The Cost of the U.S. Commitment to the IMF

The Director of the Congressional Budget Office, Douglas W. Elmendorf, takes a look at the  costs — on present-value basis and adjusted for market risk — of U.S. commitments to the IMF.

From Director’s Blog: The President recently requested that the Congress provide an increase of about $8 billion in the U.S. quota for participation in the International Monetary Fund (IMF) and an increase of additional line of credit for the IMF of approximately $100 billion…

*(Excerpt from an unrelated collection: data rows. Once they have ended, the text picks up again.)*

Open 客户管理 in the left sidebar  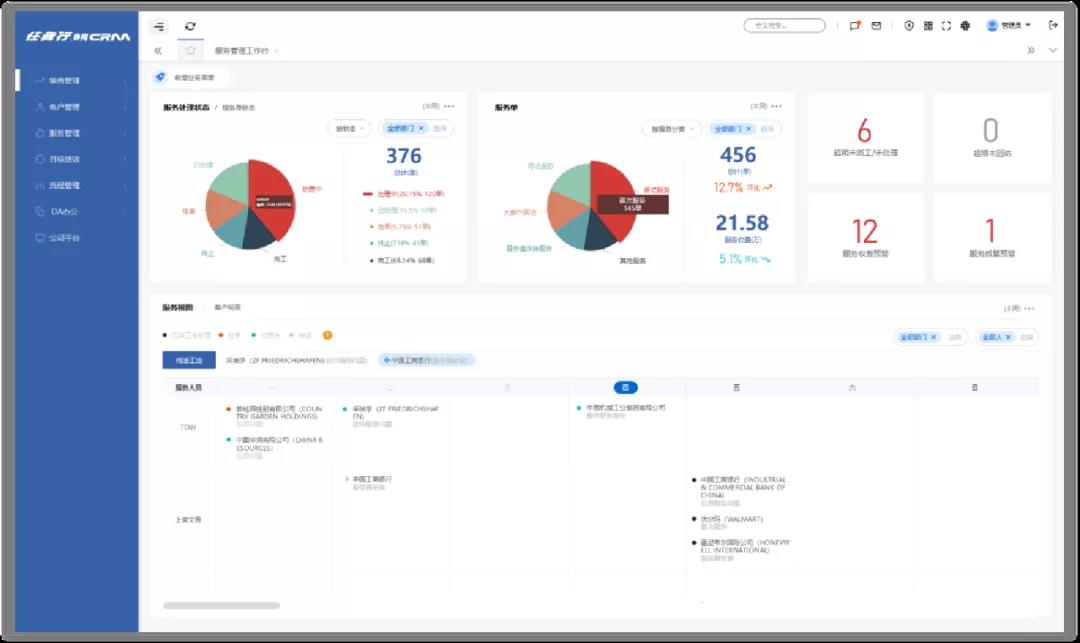(x=64, y=107)
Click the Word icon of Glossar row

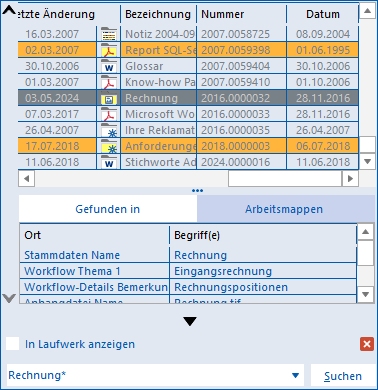click(109, 66)
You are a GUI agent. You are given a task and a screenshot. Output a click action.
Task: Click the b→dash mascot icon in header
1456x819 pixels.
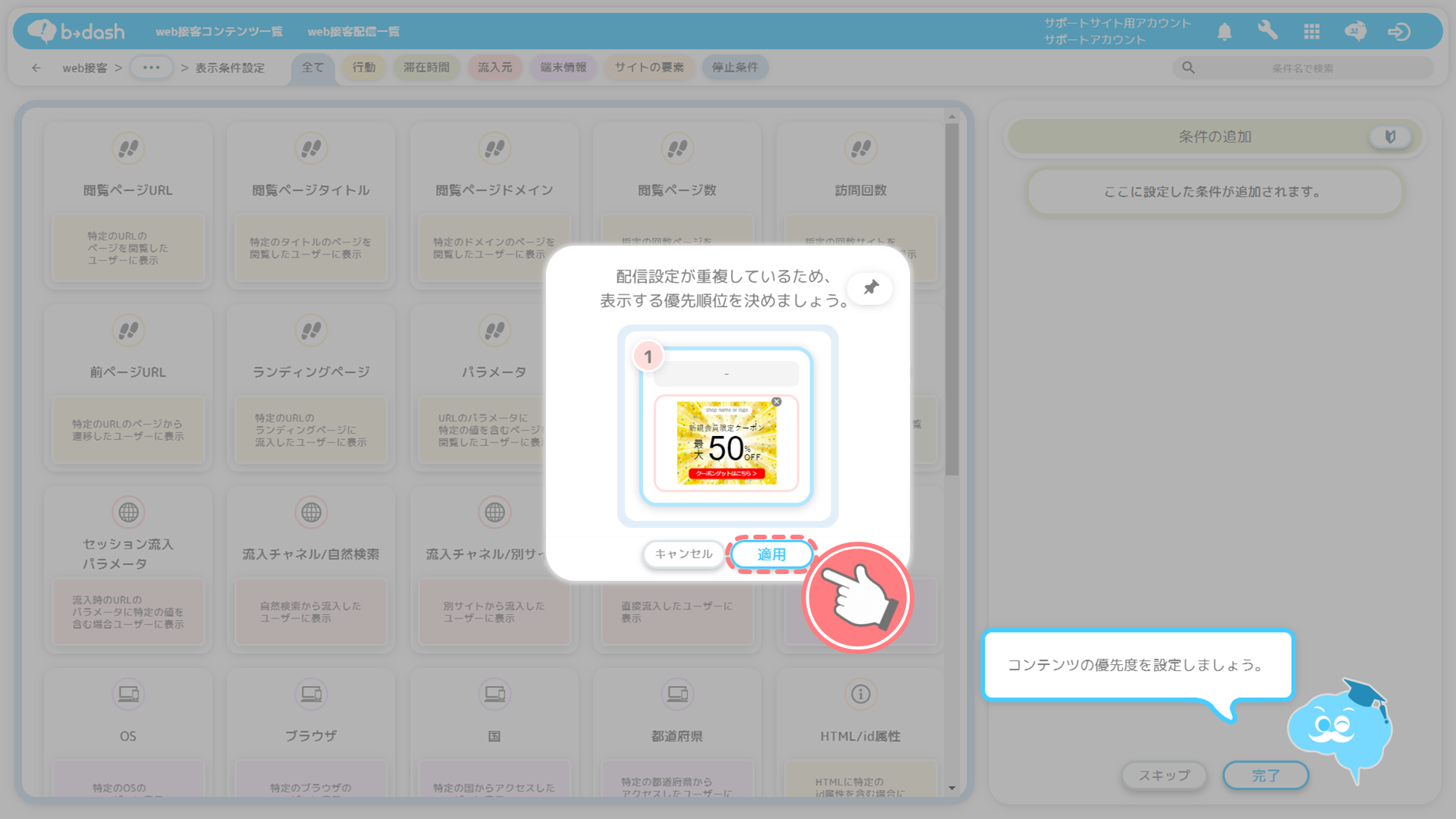click(x=1355, y=32)
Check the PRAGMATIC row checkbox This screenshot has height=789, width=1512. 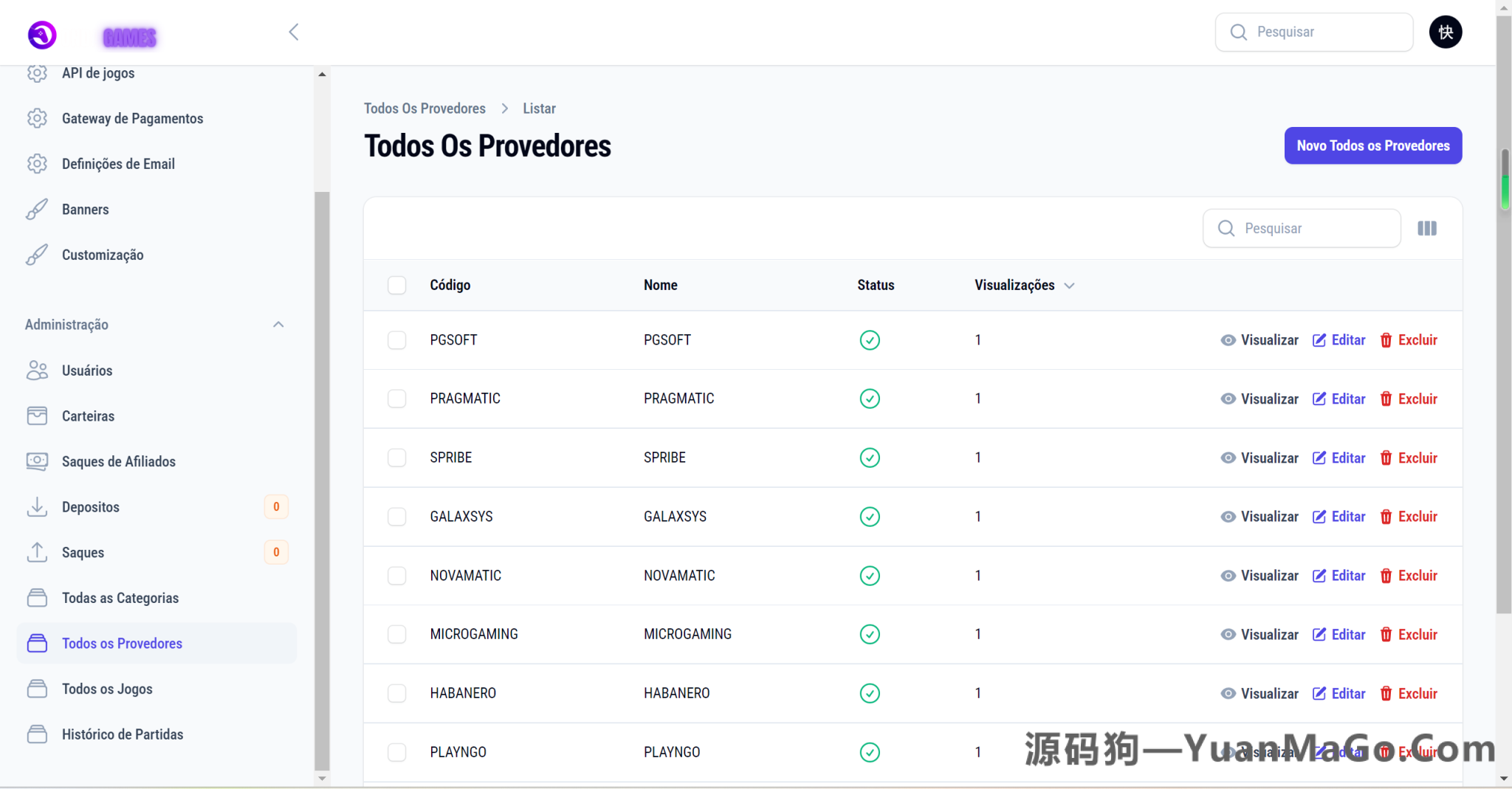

“CBO [Congressional Budget Office] estimates that the present-value risk-adjusted cost of the proposed increase in U.S. participation in the IMF is $5 billion. In forming this estimate, CBO envisioned various potential states of the world economy. In the most likely situations, the IMF would draw against only a small portion of the U.S. commitment and, CBO assumes, the likelihood of those funds being promptly repaid would be high. Thus, the cost of the U.S. commitment would be close to zero in those cases. In less likely situations where the IMF would need to loan out most or all of the new $100 billion line of credit, the odds of all funds being repaid are much lower and the cost would therefore be relatively high. CBO combined those different possibilities using standard options-pricing techniques to estimate the market value of the U.S. commitment. The $5 billion estimate captures the small chance that the IMF will experience some significant losses in the future, and an additional amount reflecting the premium that financial market participants demand for bearing losses associated with global economic deterioration.”

The administration’s contribution of $108 billion to the IMF, is part of a $500 billion global boost to the Fund’s resources.